The Galapagos Fur Seal is endemic to the Galapagos Islands. It does not migrate, spends all its life near the islands. It is classified as a non-migrant species. However, recent research has documented the presence of Galápagos fur seals in Mexico and Guatemala.

More than 70% of the time they spend on land. They feed mainly on numerous fish and cephalopods. Food is obtained at night, at the surface of the ocean, rarely they appear at a depth of more than 150 m.
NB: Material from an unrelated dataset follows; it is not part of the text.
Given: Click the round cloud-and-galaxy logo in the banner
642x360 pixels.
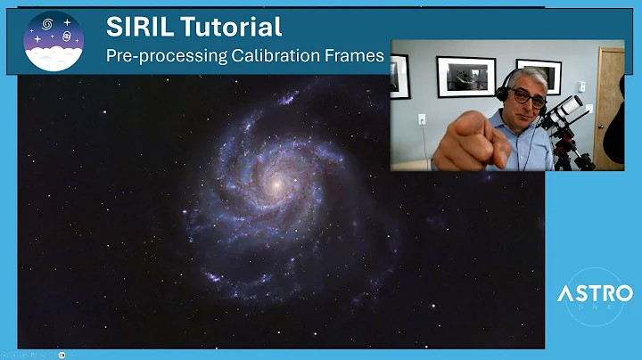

Galápagos fur seals live in large colonies on the rocky beaches of the Galápagos Islands. These colonies are then divided into territories by the male seals during breeding season, which is mid-August to mid-November, with a peak in late September and early October. Each successful reproductive female will choose a territory on the beach to pup on.


Maternal care

Galápagos fur seals have the lowest reproductive rate reported in seals, and it takes an unusually long time to raise seal pups to independence. Females bear only one pup at a time, and she remains with her newborn for a week before leaving to feed. She then periodically returns to the pup and stays to suckle it for a few days before leaving on another hunting trip. Females recognize their own pups by smell and sound, and pups also learn to identify their mothers by the females’ “pup attraction calls”. Mother-pup recognition is crucial because females exclusively nurse their own pups, often violently rejecting strange pups that approach. Orphaned seal pups usually try to sneak up on sleeping or calling females to suckle, but stealing milk is not enough to sustain the pups, and they usually die within a month.